Human Kidney Benchmark Dataset

Version v1.0,

processed

released 15 Sept 2025

License

CC BY 4.0

Repository

https://cellxgene.cziscience.com/collections/bcb61471-2a44-4d00-a0af-ff085512674c

Developed By

CZI

The original dataset generated by Lake et al., 2023 includes single-cell (sc) and single-nucleus (sn) RNA sequencing data collected from healthy reference kidneys (45 donors) and kidneys from 48 patients with acute kidney failure or chronic kidney disease. The processed dataset described here is used to evaluate model performance on cross-species disease label transfer.

Download Dataset

Dataset Overview

Data Type

Single-cell and single-nucleus RNA sequencing

Citation

Publication of source dataset: Lake, B.B. et al., (2023) An atlas of healthy and injured cell states and niches in the human kidney. Nature 619: 585-594. DOI: 10.1038/s41586-023-05769-3

Source Dataset Download Date

The original dataset was downloaded on May 12, 2025.

Dataset Card Authors

Karyna Rosario Cora and Ellaine Chou (CZI)

Dataset Card Contact

Ellaine Chou (echou@chanzuckerberg.com)

Uses

Primary Use Cases

  • Evaluation of model performance for cross-species disease label transfer

Out-of-Scope or Unauthorized Use Cases

Do not use the dataset for the following purposes:

  • Use that violates applicable laws, regulations (including trade compliance laws), or third party rights such as privacy or intellectual property rights.
  • Any use that is prohibited by the CC-BY 4.0 license.

Dataset Structure

The processed dataset is in H5ad format.

Personal and Sensitive Information

The dataset was de-identified by original authors and only includes RNA data and associated metadata in H5ad format.

Dataset Creation

Curation Rationale

The dataset is used for model benchmarking. The dataset was curated to ensure compliance with evaluated model requirements, inclusion of required metadata, format consistency, and compatibility across datasets used for model evaluation.

Source Data

The original data was downloaded in H5ad format from CZ CELLxGENE. The source data can be directly downloaded by clicking this CZ CELLxGENE file link.

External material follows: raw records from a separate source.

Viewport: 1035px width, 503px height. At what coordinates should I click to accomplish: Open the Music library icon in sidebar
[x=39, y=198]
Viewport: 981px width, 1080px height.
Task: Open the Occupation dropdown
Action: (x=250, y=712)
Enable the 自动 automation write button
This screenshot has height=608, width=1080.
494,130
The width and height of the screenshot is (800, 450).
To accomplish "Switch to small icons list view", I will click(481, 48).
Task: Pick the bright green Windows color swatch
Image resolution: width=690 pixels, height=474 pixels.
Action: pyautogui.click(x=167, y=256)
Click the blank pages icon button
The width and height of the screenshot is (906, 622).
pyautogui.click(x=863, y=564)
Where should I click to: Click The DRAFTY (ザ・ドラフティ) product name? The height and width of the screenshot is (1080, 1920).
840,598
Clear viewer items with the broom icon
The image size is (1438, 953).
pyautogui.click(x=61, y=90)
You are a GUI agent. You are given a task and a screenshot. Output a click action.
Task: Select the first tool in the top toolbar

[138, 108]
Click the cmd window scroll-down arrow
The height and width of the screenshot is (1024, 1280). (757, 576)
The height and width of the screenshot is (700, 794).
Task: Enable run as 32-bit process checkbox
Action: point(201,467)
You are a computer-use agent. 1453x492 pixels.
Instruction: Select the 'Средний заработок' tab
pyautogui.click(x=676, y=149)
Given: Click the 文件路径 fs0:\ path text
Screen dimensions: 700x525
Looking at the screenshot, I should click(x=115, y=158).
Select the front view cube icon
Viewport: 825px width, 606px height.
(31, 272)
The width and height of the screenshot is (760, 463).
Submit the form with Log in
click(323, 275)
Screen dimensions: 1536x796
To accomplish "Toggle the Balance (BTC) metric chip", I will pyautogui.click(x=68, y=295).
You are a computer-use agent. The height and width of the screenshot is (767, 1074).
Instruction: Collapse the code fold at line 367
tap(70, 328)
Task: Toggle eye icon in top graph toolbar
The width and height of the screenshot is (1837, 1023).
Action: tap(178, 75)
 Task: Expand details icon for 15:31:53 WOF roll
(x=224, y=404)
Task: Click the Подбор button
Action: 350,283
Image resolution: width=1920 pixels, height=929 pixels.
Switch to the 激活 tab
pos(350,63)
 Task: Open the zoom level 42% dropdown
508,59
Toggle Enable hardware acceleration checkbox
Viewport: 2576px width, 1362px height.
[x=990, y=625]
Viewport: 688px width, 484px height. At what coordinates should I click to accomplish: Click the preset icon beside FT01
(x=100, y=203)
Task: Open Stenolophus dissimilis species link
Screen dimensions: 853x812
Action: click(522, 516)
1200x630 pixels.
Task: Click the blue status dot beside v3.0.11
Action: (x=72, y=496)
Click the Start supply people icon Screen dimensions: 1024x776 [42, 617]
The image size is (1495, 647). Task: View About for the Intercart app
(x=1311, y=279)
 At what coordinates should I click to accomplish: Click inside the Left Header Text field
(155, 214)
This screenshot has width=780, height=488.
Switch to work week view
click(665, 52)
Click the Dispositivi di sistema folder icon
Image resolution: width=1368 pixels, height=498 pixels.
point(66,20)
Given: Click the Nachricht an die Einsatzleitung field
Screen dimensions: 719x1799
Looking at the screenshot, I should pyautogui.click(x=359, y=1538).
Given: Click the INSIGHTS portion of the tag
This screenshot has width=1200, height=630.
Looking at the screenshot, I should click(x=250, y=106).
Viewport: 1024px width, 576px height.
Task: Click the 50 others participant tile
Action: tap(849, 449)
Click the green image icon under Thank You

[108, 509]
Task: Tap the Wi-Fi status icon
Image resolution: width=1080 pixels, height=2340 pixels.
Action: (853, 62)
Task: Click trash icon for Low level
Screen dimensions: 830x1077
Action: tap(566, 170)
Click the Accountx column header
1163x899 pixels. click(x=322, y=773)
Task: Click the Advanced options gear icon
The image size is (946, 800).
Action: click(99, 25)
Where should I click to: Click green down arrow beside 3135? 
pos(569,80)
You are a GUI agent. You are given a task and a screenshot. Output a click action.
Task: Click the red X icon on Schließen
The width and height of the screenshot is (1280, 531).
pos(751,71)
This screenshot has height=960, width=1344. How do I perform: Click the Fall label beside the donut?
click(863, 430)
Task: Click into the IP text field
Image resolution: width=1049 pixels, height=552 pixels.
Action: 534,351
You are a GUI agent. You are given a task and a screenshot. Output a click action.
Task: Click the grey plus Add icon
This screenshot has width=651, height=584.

Who are the source data producers?

The original dataset was generated by Lake et al., 2023.

Data Collection and Processing

The dataset includes single-cell and single-nucleus RNA sequencing data obtained through droplet-based transcriptomic assays (Chromium v3) for single nuclei and single cells. The resulting RNA data from 304,652 cells was downloaded in H5ad format. Gene count tables were combined with required metadata variables. Briefly, the dataset was processed to:

  • remove cells with fewer than 1000 reads
  • remove genes with fewer than 1000 reads across cells
  • remove cells with fewer than 1000 genes across cells per donor
  • curate disease prediction labels
  • test dataset compatibility with evaluated models

After curation and filtering, 208,354 cells remained (see data processing script).

Annotation process

Lake et al., 2023 originally annotated the data through a multi-step process that began with unsupervised clustering of the snRNA sequencing data. These initial clusters were then assigned to 77 different cell subclasses using known cell type markers and regional information from the kidney. Authors used the snRNA data as a reference to integrate and transfer annotations to scRNA sequencing and SNARE-seq2 data. This integration helped ensure the accuracy and consistency of the cell annotations across different technologies and was validated through correlations with published datasets and anatomical locations. Authors also defined and annotated "altered states" to categorize cells affected by injury or disease. See paper for details. For benchmarking purposes, additional annotations were done following CZ CELLxGENE data standards (see CZ CELLxGENE Documentation).

Who are the annotators?

The dataset was annotated by original data generators (see Lake et al., 2023). Additional annotations were provided by the Stanford Lattice team.

Biases, Risks, and Limitations

Potential Biases

  • Technical biases inherent to single-cell and single-nucleusRNA sequencing technologies may be present.

Limitations

  • The processed dataset only captures gene expression from kidney cells.This limits the generalizability of the dataset.

Caveats and Recommendations

  • Users should carefully consider the biological context and study design of the dataset before drawing conclusions.
  • We are committed to advancing the responsible development and use of artificial intelligence. Please follow our Acceptable Use Policy when using our services.

Acknowledgements

We acknowledge all authors and contributors of the original dataset for making this valuable resource available to the community.